### [The task]
Having found the line that contains "Accept All Cookies (189, 2556)", please retype only it and every line after it up to the end of the entries, exactly as written.

--------

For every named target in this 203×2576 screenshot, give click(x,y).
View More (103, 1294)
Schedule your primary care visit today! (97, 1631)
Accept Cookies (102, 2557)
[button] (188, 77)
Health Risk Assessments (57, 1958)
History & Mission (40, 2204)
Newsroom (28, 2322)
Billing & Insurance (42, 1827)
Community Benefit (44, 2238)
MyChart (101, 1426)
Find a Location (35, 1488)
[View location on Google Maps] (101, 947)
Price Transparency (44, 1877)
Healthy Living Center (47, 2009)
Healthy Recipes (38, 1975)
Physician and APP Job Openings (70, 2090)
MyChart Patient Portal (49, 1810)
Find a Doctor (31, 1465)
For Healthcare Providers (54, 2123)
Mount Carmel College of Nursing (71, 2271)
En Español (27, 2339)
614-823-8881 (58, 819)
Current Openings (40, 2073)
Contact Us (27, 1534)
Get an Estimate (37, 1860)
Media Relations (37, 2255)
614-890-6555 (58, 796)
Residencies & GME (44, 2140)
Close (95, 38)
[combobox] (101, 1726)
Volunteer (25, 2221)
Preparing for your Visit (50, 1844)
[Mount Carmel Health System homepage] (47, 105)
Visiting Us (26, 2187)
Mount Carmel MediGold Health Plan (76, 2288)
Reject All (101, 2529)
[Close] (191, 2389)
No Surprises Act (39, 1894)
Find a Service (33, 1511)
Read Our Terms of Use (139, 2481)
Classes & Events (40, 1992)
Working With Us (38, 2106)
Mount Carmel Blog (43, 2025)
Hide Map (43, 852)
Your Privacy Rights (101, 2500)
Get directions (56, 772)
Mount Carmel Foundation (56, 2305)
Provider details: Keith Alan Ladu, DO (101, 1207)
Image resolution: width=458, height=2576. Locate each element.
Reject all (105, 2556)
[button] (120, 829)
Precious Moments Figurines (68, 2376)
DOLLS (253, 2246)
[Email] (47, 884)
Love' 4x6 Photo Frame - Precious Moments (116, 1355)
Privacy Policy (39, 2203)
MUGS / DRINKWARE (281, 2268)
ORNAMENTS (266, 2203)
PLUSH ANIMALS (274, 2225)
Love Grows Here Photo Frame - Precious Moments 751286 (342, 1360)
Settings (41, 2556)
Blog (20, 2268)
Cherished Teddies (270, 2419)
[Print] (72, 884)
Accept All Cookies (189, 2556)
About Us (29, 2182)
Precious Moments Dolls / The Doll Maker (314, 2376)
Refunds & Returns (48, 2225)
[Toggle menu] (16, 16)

--------

### [Solution for this task]
Accept All Cookies (189, 2556)
About Us (29, 2182)
Precious Moments Dolls / The Doll Maker (314, 2376)
Refunds & Returns (48, 2225)
[Toggle menu] (16, 16)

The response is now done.